EXERCISE AIM – Rescale everything in the records below from the line containing "Task: Select Centers & Workshops menu item" down to the line containing "Action: pos(410,64)", and write only those lines out again, requests included. Multiply each coordinate in the answers by 1.3 and round it to a whole number, with halves rounding up.

SUPPLIED ENTRIES –
══════════

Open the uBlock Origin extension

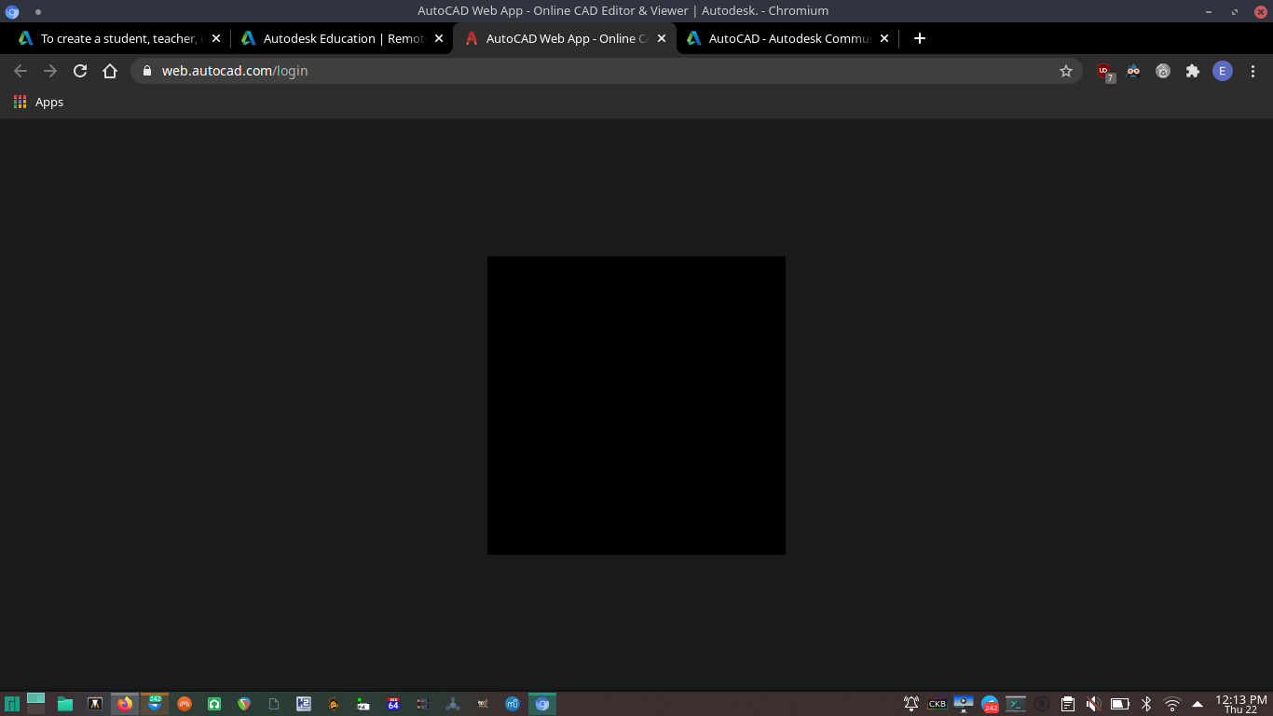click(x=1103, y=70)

══════════

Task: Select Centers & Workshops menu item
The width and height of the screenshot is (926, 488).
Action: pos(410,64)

══════════

FULL SOLUTION –
Task: Select Centers & Workshops menu item
The width and height of the screenshot is (926, 488).
Action: pos(533,83)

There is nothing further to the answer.